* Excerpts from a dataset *
____________

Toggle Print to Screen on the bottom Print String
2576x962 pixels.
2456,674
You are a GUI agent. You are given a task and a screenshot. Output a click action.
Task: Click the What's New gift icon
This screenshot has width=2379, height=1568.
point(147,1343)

____________

* Exercise *
Could you reproduce all the records exactly?

* Response for this exercise *
Toggle Print to Screen on the bottom Print String
2576x962 pixels.
2456,674
You are a GUI agent. You are given a task and a screenshot. Output a click action.
Task: Click the What's New gift icon
This screenshot has width=2379, height=1568.
point(147,1343)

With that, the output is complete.